**Data to use:**
# # # #
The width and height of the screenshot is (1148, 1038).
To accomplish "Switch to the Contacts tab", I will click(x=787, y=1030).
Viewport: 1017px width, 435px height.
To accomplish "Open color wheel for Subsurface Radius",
# # # #
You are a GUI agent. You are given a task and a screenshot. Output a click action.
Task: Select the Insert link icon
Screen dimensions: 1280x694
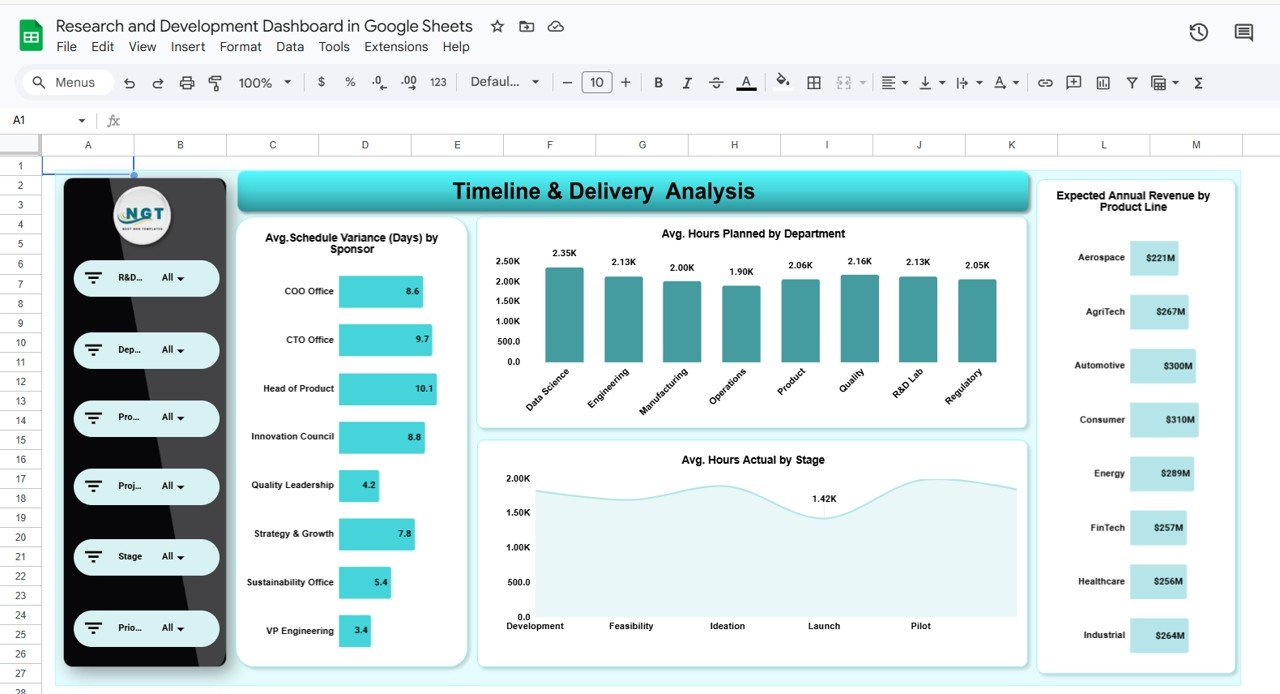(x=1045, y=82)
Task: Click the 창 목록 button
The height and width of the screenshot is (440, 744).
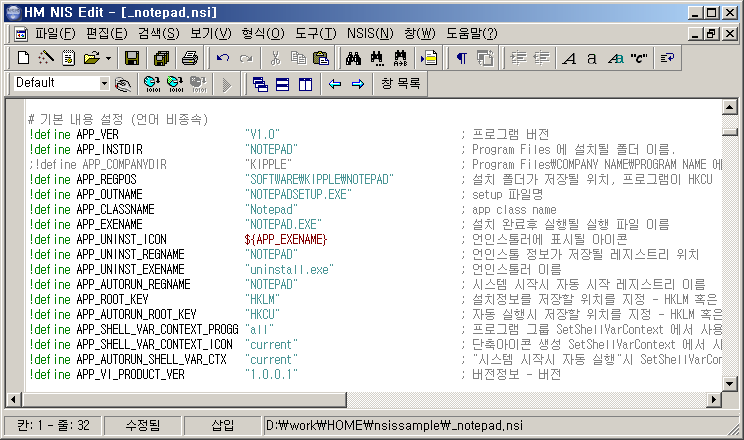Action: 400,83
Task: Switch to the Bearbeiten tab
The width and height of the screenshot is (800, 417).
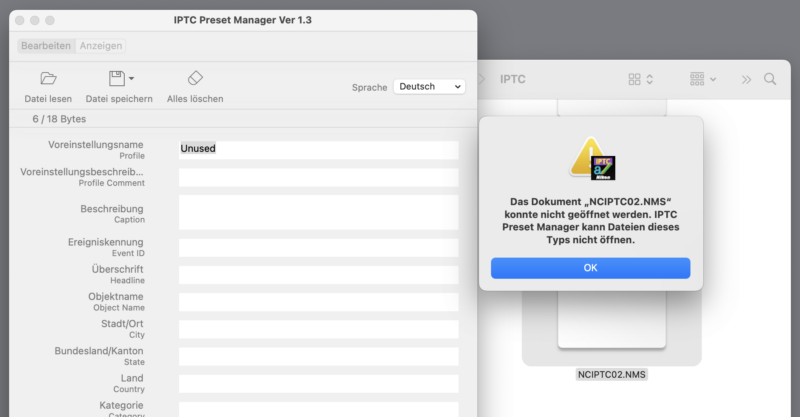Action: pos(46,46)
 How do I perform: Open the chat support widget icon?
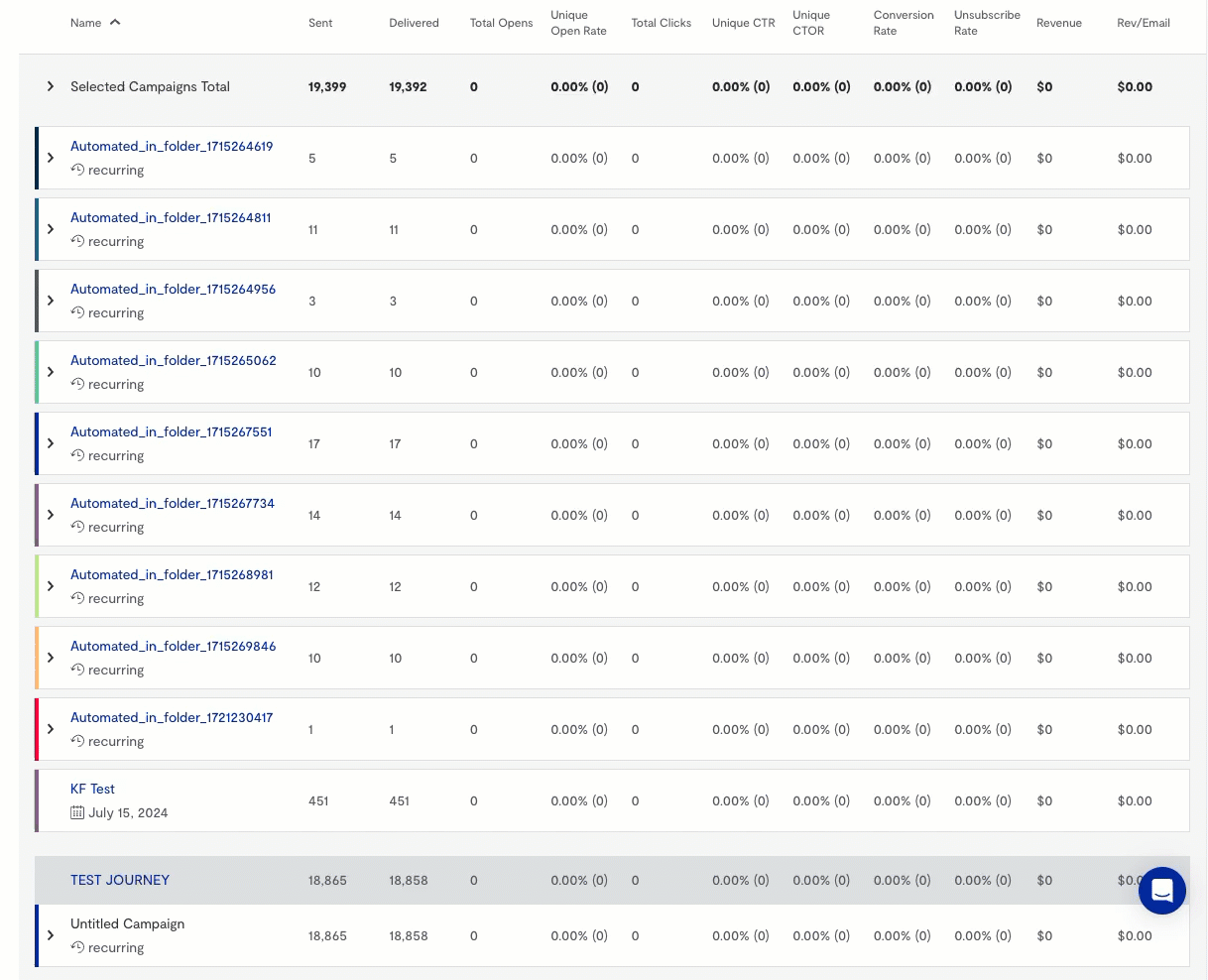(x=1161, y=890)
# # # #
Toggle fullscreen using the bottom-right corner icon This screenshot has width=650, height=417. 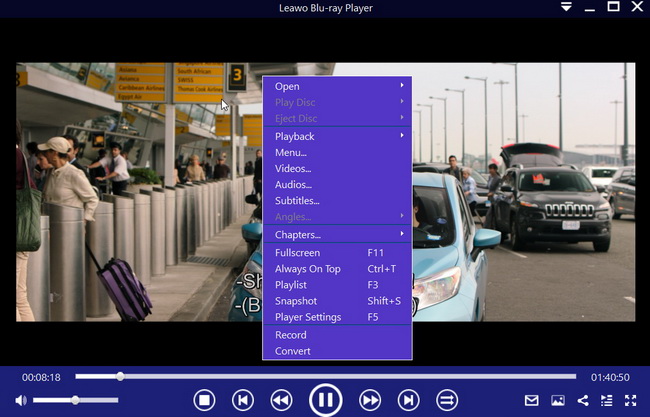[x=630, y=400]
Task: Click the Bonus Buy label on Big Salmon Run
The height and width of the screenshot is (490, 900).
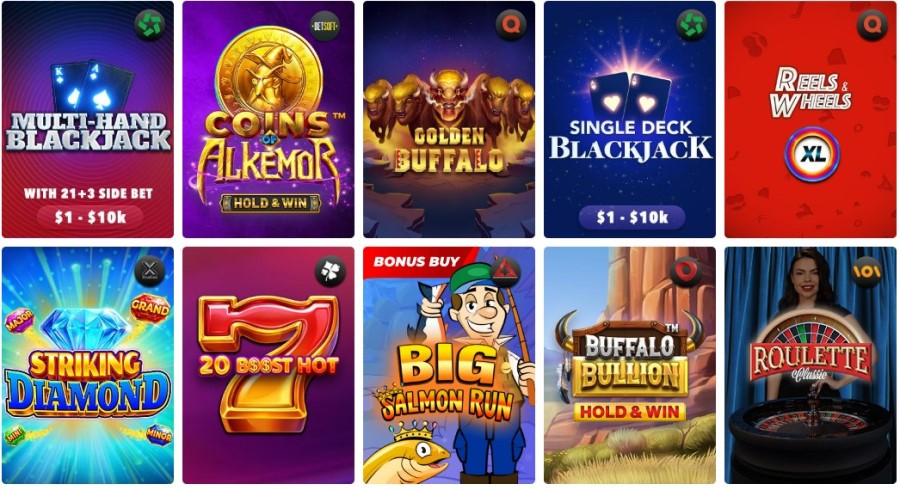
# # # #
**Your instructions:**
The lines above, starting at the one with "The width and height of the screenshot is (1148, 1038)." and ending at the one with "color wheel for", are the only ones to return, exactly as written.

**Response to the task:**
The width and height of the screenshot is (1148, 1038).
To accomplish "Switch to the Contacts tab", I will click(x=787, y=1030).
Viewport: 1017px width, 435px height.
To accomplish "Open color wheel for Subsurface Radius",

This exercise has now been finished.